Master limited partnerships (MLPs) have been beaten down in 2017, but conditions may be turning in their favor for a short-term bounce by year-end.
An MLP is a limited partnership that is publicly traded and, as such, enjoys the benefits of paying no tax at the company level as well as the liquidity that comes with being traded on a major stock exchange.
They generally deal in the production, processing, storage and transport of commodities such as oil and natural gas, which makes them sensitive to fluctuations in the price of the underlying commodity. A high dividend yield also makes them attractive in low interest rate environments.
But there has been a dislocation this year, as WTI and Brent crude oil have climbed about 20 per cent since the end of August yet MLPs have yet to follow suit.
"If you told me what oil did, interest rates did, credit spreads, all of these things so far this year, I would say MLPs should be up 10 per cent this year," said Jack Ablin, chief investment officer at BMO Private Bank in Chicago.
"Oil prices going above $55 a barrel, interest rates remaining pretty low, US oil production seems to be pretty strong — if you take those factors and triangulate then MLPs should be a lot higher."
A recent Reuters poll showed oil will likely rally into 2018 with periods of volatility as an anticipated extension of OPEC-led output restrictions offsets higher US production.
More From This Section
The Alerian MLP Index is down more than 4 per cent since August 31 and nearly 15 per cent for the year despite the climb in oil prices. That lags well behind the gain of more than 4 per cent in the broad S&P 500 since August 31 and 15 per cent gain for the year.
That decline has made MLPs cheap and coupled with their high dividend yields in a low interest rate environment, should make them attractive to investors.
The average dividend yield of the Alerian index is 7.8 per cent, according to Thomson Reuters data. Enbridge Energy Partners, and Suburban Propane Partners are among the highest-yielding stocks in the index with dividend yields of over 9.5 per cent.
"You buy things that are cheap, that have good income, you sit there and collect your dividend checks and kind of wait it out," said Stephen Massocca, senior vice president at Wedbush Securities in San Francisco.
"Fortunately you get these big dividends and it offsets a lot of the pain."

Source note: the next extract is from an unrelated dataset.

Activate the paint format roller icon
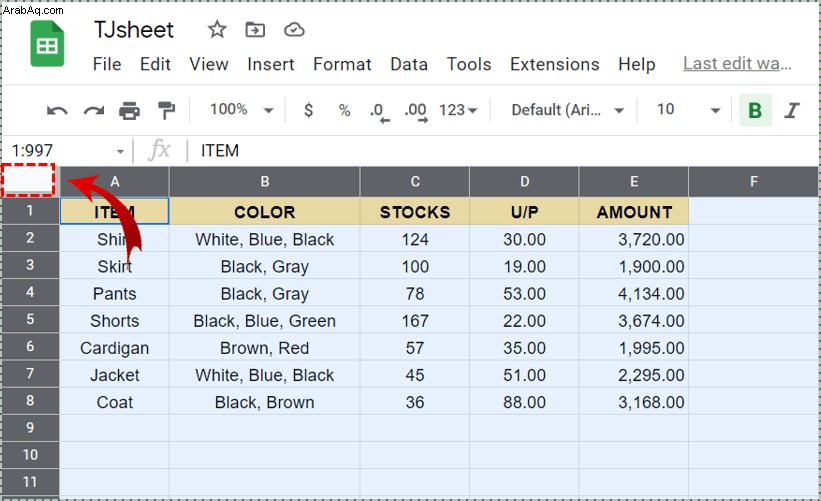point(166,110)
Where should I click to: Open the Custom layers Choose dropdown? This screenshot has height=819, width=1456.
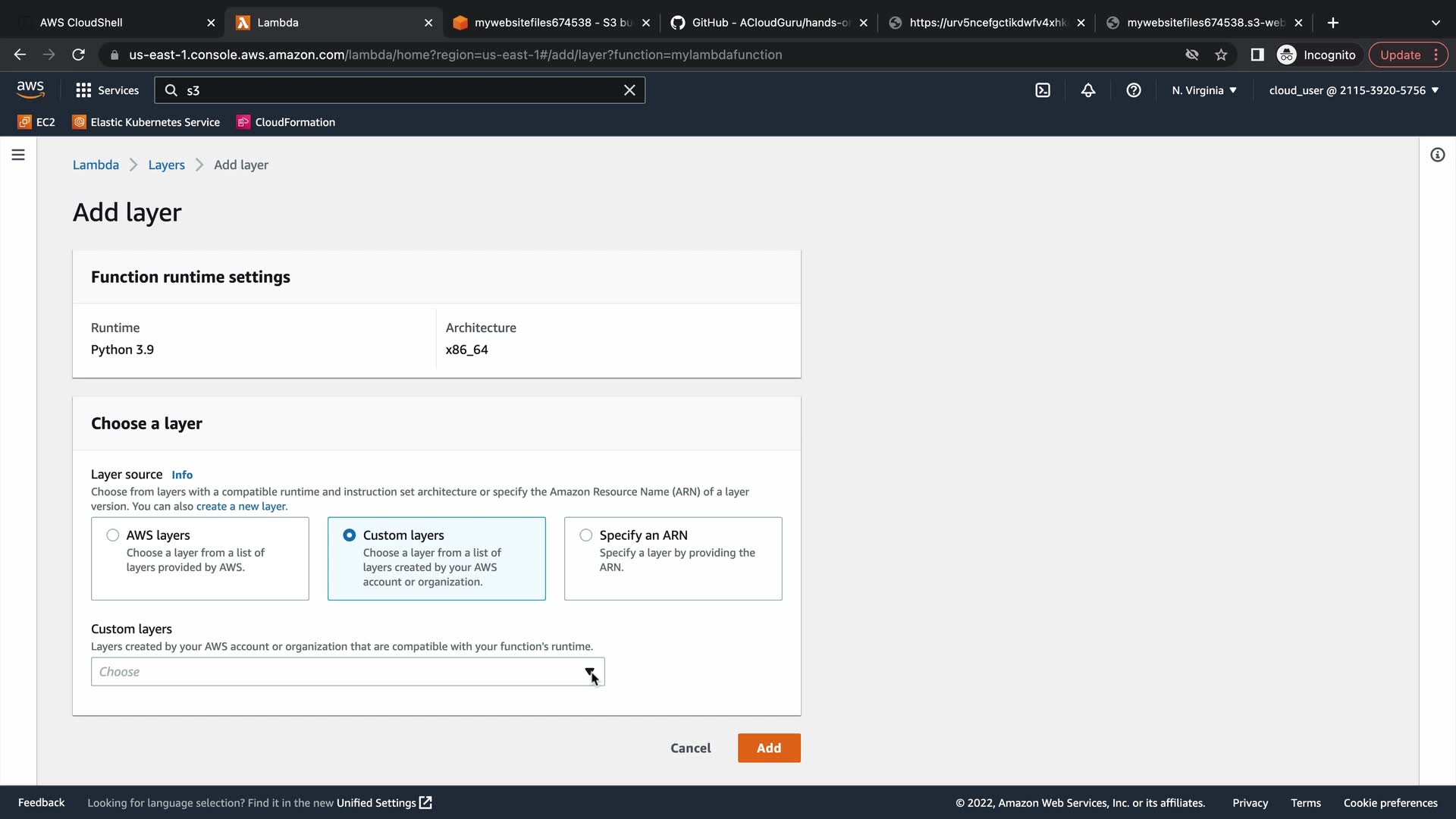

One factor that could work against MLPs could be seasonality, as investors begin to engage in tax-loss selling by the end of the year, when investors dump underperforming stocks in order to reduce or negate capital gains taxes.
The Alerian index has also become less correlated with oil prices themselves, with a 50-day correlation of negative 0.66 to US crude, the biggest disconnect in four years. So as oil prices have increased, MLPs have gone in the other direction.
That could indicate investors are not convinced oil prices will continue to rally.
"You get into these bear super cycles, these long periods where it is really hard for prices to get going because there is just too much supply everywhere and it doesn't go away," said John LaForge, Head of Real Asset Strategy at Wells Fargo Investment Institute in Sarasota, Florida.
"If oil prices are not going to be headed above $60 and staying above $60, the growth profile for more and more projects just isn't there and I'm not going to bid up an MLP."